--- Excerpted passage Enclosed Below ---

“It’s been scientifically proven that…”

I heard it again the other day. At a barbeque a friend added weight to a factoid he was giving me by adding the phrase “It’s been scientifically proven that …”. I’ve had it. I’m ready to happily add this to Jamie’s category of phrases that “makes you sound smart to dumb people but dumb to smart people”.

For people who see science as an infallible source of gospel, this preamble provides heft. Simply spouting these words makes an otherwise ethereal fact materialise, go rock hard and capable of bludgeoning contrary facts into submission. But be warned, if the listener is so easily swayed from five words, I doubt your fact will remain in their head for long.

To someone who is comfortable with science, the statement sets off the bullshit alarm for many reasons. It immediately tells the listener that you are not a scientist because scientists never say it. Also if the fact needs the preamble, it probably means it is counterintuitive and counterintuitive things are more often wrong than right. In addition, whatever statement follows “It’s been scientifically proven that” is probably only a few words long. Such a short fact is probably broad, and if it is broad it’s probably not proven, or even provable. But the ultimate reason is: even if it was scientifically proven, it doesn’t mean it is true.

It is also quite condescending. It translates to “For reasons you can’t understand, the statement is true. Evidently I also don’t understand why it is true, because if I did I surely would have told you why rather than appealing to an ill-defined group of people with no reference.”  So in effect, by appealing to science you use its name in vain. You not only claim absolute truth, you demand that the listener suspend his scepticism.

My suggestion is to never use the phrase. Allow the fact to stand on its own. If it is safe for the listener to remain sceptical, then allow him or her to exercise their sceptical muscles. If it’s not safe for the person to assume it is wrong (e.g. climate change, not vaccinating) then definitely don’t use it. Are you crazy? If a situation is so dire that the person you are talking to at a freaking barbeque really needs to believe it right now, then please do something more convincing than appealing to a higher power.

--- End of Enclosed Excerpted passage ---
--- Provided material Enclosed Below ---

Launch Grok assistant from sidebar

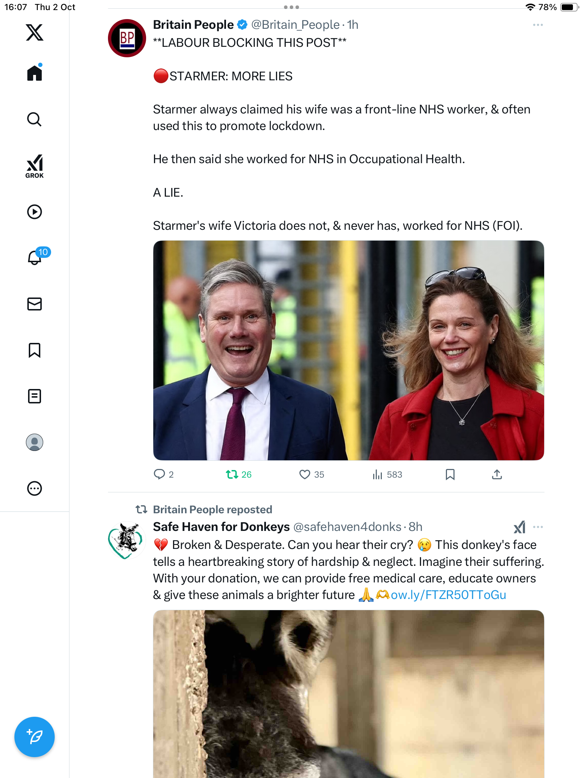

--- End of Enclosed Provided material ---

Required actions
1. Answer these questions about the essay on the phrase "It's been scientifically proven that":
(a) At what kind of gathering did the writer most recently hear the phrase?
(b) Who, according to the essay, never says the phrase?
(c) What does the writer suggest people do with the phrase?
2. From the essay on the phrase "It's been scientifically proven that", repeat word for word the part between "It is also quite" and "suspend his scepticism.", inclusive.

Set of answers
1.
(a) A barbeque.
(b) Scientists.
(c) Never use it.

2.
It is also quite condescending. It translates to “For reasons you can’t understand, the statement is true. Evidently I also don’t understand why it is true, because if I did I surely would have told you why rather than appealing to an ill-defined group of people with no reference.”  So in effect, by appealing to science you use its name in vain. You not only claim absolute truth, you demand that the listener suspend his scepticism.